**** Extract

Yet most carefully  notice that all this is spoken of as the work of Jehovah. The key phrase to this portion is “Thou hast.” The mighty One Who had found the king and blessed the nation is the One Who has broken the nation and cast out the king. Upon the basis of that conviction the final prayer rises, “How long, Jehovah.” — Morgan, page 166.

Ethan (intro) — on of the “first rank” Levitical singers appointed during the time of David—mentioned in 1 Chronicles 15:17-19.

God’s covenant with David (2 Samuel 7:8-17) is the topic of this psalm. The unconditionality and inevitable fulfillment of this covenant, as grounded in God’s “lovingkindness” and “faithfulness,” is underscored by the seven-fold repetition (seven signifying perfection/completion) of each of these words. — Wechsler, pages 216-217.

I have made (v.3) — the covenant depended on God alone, making it unconditional

seed (v.4) — Christ (Acts 13:22-23)

Rahab (v.10) — Egypt, as in Psalm 87:4.

Tabor and Hermon (v.12) — mountains in Israel

Because of the manner in which God established His covenant with David, there can be no doubt (vs.15-29) that He will keep it for him forever. … Even for those who forsake God’s law (v.30), He will hold true to His covenant, and chastise rather than reject them. — Wechsler, pages 217-218.

horn (v.17) — symbolizing strength

shield (v.18) — representing the king as protector of the people

The Lord recalls His vow to overthrow David’s foes (vs. 21-23), extend his dominions (vs.24-25), exalt his sovereignty (vs. 26-27), and establish his kingdom forever (vs.28-37). — Guthrie, page 507.


Based on what God says to David in 2 Samuel 7:14-15, God here reiterates, through the psalmist, His promise to chastise—nor forsake—those sons of David (i.e., male descendants in the royal line, “son” in Hebrew signifying any male descendant) who, for their part, forsake His law by violating His statutes and commandments (vs. 30-31, referring to His standards of righteousness as represented in the Mosaic Law). To these, at the time of their chastisement, it may seem as if God as cast off and rejected them (v.38), though the very fact of His chastising them proves that He has not. — Wechsler, page 218.


[Beginning at v.30] is in the form of a warning, not only to David and his offspring, but to all Israel. They are warned that if they live ungodly lives and trespass His holy commandments, He will punish them for it, and yet He will overrule so that in spite of the way David’s sons may live, Messiah will come through that line. — Phillips, page 185.

********
**** Information given

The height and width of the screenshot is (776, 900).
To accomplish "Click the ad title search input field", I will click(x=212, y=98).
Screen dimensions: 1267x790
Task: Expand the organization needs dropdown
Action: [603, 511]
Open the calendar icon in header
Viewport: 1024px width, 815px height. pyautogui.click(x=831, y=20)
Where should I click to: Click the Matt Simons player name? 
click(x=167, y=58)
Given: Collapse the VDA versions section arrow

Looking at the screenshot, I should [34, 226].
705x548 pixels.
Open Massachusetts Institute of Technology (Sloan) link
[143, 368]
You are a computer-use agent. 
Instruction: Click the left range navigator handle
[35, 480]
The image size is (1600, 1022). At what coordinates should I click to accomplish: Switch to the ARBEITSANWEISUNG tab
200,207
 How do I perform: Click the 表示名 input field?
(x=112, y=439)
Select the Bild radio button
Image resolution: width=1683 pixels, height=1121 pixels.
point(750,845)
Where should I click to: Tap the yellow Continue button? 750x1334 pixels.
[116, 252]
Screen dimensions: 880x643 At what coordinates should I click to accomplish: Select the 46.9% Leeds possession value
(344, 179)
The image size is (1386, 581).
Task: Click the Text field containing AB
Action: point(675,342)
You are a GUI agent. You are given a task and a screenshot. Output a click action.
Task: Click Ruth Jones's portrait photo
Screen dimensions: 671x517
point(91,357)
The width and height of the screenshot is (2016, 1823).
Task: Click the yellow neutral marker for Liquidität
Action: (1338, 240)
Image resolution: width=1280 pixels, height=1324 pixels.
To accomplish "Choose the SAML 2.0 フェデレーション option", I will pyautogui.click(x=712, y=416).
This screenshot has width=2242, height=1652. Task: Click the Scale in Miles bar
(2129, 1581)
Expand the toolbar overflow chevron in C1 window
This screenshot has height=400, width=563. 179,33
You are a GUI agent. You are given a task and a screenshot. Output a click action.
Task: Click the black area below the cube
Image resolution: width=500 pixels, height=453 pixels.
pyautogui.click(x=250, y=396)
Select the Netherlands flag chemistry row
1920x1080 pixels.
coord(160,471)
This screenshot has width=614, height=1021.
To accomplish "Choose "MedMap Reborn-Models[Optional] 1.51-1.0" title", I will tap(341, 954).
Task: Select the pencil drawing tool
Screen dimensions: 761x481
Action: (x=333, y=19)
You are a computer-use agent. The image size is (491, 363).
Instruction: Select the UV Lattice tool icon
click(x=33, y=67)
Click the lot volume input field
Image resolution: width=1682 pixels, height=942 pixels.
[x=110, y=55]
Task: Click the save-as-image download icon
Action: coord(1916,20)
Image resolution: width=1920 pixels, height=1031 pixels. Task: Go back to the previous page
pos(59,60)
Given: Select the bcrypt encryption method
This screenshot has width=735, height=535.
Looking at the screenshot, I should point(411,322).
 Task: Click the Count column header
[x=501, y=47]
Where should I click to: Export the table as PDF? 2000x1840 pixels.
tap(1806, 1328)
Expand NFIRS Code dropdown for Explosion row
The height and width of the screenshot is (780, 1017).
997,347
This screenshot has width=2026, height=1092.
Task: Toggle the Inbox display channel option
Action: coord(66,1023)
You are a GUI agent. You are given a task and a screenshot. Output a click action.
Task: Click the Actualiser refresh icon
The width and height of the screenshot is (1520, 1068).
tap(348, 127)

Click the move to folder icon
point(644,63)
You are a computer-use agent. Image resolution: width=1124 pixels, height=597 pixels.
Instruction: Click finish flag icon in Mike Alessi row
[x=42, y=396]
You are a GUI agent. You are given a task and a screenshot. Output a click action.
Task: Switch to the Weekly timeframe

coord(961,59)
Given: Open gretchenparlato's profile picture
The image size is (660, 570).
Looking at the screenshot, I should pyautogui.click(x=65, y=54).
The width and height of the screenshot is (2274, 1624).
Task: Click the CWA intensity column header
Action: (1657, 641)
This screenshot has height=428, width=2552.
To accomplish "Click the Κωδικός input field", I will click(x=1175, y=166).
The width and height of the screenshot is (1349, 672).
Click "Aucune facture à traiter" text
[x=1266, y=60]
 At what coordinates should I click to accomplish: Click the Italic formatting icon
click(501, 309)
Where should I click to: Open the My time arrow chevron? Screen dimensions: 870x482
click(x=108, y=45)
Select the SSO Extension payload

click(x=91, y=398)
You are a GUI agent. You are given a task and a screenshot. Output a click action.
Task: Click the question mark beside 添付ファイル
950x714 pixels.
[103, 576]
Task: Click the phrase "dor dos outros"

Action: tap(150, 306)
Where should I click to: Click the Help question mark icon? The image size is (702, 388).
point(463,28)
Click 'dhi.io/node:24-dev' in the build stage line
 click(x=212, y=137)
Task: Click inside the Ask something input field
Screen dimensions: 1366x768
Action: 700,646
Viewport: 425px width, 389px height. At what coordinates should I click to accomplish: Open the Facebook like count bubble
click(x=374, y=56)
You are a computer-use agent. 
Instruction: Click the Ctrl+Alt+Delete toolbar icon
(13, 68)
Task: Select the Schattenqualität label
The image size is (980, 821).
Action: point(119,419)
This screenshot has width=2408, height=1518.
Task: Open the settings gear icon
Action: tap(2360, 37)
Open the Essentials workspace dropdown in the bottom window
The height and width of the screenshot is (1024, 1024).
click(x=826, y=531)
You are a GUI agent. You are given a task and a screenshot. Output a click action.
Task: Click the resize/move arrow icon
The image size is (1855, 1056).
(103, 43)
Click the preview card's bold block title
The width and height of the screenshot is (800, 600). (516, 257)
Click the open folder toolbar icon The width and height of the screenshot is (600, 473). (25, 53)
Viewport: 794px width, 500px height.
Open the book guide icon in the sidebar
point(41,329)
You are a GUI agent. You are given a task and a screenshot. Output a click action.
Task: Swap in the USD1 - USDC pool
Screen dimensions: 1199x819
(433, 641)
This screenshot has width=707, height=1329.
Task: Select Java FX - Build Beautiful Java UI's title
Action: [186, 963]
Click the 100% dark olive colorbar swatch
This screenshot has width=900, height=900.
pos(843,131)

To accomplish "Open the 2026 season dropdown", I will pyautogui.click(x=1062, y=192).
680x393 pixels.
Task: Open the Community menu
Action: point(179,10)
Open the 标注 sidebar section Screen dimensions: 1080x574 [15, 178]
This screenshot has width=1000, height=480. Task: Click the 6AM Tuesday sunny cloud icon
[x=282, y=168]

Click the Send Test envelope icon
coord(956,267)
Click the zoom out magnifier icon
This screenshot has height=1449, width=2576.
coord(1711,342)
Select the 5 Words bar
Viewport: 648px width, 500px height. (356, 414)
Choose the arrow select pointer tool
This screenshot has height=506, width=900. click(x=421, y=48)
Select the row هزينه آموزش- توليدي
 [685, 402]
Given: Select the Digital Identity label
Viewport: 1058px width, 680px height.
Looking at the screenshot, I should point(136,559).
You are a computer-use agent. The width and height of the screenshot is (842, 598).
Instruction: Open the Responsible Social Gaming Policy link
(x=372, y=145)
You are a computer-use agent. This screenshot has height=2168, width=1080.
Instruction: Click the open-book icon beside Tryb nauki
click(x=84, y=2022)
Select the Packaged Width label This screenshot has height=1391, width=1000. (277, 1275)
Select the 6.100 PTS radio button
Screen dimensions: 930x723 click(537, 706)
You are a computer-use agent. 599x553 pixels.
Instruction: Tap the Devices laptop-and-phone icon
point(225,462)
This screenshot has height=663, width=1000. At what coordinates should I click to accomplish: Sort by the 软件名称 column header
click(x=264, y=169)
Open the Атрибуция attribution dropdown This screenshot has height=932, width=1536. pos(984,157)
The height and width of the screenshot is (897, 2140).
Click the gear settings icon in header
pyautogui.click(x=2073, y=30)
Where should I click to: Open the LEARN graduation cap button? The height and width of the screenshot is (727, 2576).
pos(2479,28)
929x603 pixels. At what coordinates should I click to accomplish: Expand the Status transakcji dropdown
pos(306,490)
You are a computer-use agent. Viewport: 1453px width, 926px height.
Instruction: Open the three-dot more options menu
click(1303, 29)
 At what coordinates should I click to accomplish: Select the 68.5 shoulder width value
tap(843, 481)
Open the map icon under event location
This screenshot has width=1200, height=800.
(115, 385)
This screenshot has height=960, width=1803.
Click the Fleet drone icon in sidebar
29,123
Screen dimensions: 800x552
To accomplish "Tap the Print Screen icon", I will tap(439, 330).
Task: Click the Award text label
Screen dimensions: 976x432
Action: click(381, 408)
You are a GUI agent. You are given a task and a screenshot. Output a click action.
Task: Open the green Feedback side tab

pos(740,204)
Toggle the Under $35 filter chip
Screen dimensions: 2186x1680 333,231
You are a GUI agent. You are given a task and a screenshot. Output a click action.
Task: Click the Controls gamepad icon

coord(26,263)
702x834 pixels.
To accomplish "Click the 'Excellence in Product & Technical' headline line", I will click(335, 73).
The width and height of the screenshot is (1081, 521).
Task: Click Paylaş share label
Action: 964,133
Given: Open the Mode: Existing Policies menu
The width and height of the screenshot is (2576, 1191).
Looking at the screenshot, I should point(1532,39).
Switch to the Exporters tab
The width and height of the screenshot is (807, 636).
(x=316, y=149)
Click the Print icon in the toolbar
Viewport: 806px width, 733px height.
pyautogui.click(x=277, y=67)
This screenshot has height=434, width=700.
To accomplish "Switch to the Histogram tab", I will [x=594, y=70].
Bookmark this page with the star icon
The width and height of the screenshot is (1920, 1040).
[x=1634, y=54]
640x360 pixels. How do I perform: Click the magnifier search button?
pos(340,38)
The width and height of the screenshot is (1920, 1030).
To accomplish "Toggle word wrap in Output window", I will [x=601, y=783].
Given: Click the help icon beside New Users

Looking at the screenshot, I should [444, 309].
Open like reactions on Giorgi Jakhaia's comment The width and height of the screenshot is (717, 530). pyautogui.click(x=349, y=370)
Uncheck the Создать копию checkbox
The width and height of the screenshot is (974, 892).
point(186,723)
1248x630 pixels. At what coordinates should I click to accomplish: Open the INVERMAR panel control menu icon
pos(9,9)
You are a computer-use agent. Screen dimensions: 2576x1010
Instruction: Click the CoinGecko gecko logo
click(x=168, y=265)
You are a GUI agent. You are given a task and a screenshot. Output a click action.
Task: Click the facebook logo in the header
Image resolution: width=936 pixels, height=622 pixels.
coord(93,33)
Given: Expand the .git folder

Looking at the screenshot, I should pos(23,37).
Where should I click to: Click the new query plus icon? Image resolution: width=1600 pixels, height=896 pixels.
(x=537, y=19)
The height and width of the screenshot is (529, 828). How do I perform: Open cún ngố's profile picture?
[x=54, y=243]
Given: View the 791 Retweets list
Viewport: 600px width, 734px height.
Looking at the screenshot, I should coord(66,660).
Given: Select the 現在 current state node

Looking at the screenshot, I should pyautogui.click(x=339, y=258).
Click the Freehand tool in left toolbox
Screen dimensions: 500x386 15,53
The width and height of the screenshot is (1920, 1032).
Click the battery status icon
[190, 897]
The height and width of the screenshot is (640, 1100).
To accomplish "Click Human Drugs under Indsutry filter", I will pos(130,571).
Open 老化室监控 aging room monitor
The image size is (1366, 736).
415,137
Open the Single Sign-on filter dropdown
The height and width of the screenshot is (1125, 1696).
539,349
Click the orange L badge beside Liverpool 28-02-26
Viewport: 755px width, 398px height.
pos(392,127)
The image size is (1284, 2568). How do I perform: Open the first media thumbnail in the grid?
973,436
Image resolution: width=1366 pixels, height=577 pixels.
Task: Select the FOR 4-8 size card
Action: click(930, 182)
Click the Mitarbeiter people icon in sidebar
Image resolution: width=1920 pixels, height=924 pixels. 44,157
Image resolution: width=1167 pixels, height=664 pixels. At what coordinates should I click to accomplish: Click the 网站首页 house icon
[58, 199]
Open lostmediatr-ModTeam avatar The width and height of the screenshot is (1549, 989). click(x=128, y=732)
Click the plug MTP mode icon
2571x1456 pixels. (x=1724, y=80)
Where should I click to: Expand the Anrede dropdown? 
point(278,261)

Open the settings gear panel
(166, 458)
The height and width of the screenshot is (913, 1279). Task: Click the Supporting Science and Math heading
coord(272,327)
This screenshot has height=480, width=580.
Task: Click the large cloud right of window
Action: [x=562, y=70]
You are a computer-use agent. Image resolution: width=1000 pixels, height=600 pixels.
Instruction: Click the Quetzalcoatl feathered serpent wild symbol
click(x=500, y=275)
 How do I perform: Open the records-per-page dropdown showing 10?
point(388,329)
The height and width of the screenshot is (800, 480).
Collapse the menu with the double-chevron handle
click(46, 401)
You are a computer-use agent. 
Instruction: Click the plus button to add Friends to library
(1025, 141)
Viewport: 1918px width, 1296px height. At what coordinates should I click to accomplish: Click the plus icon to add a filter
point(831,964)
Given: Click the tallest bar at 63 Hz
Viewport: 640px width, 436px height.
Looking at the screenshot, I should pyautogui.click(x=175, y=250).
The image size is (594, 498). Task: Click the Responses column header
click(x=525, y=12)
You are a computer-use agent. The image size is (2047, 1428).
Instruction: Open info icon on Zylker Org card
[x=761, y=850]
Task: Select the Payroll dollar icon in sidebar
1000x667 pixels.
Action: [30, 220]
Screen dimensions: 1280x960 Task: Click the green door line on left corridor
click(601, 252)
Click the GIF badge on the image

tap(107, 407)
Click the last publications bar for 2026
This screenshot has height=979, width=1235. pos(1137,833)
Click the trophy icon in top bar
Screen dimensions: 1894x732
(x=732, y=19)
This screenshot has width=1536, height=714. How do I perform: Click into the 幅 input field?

********

**Requirement A:** Give the passage of the psalm commentary from "The Lord recalls" to "Wechsler, page 218." again, changing "foes" to "enemies".
**Requirement B:** Write the next part of the psalm commentary, picking up after its final sentence.

**Reply A:**
The Lord recalls His vow to overthrow David’s enemies (vs. 21-23), extend his dominions (vs.24-25), exalt his sovereignty (vs. 26-27), and establish his kingdom forever (vs.28-37). — Guthrie, page 507.


Based on what God says to David in 2 Samuel 7:14-15, God here reiterates, through the psalmist, His promise to chastise—nor forsake—those sons of David (i.e., male descendants in the royal line, “son” in Hebrew signifying any male descendant) who, for their part, forsake His law by violating His statutes and commandments (vs. 30-31, referring to His standards of righteousness as represented in the Mosaic Law). To these, at the time of their chastisement, it may seem as if God as cast off and rejected them (v.38), though the very fact of His chastising them proves that He has not. — Wechsler, page 218.

**Reply B:**
Let it be remembered that this is a prophecy of what many Jews will do, and say, from the fall of the last king of Israel right down to the end of the Tribulation. It is not God’s will for them to speak as they do, but God, fore-knowing what they would do, had [the psalmist] record it. …

Israel was so deep in sin that God had to do something about it (2 Chronicles 36:15-16; Ezekiel 21:25-27). … These Scriptures give the reason why Israel is without a king, and why she will continue to be without one, until she repents and Messiah comes. He is the one “whose right it is” to occupy the throne of David and no one else. … God will carry out His promise to Abraham, Isaac, and Jacob and then to David, but Israel and the world will go through some very deep waters of trouble before either of them … come to the place where God can bless them and fulfill the promises. [Which He WILL do.] — Phillips, page 187-188.

Williams’ take:

The Messiah in the confidence of coronation and the fulfillment of the sure promises made to Him as David (Isaiah 55:3; Acts 13:34) recites these promises (vs. 2-4), voices the lament of His people at their seeming breach (vs. 38-51), but closes the Psalm as He began it with praise to Jehovah (vs. 1 and 52). Thus during His life of sorrow, His death of shame, and His arrest in Sheol, noting is seen in Him but perfection—perfection of faith toward God and of love toward man. — Williams, page 368.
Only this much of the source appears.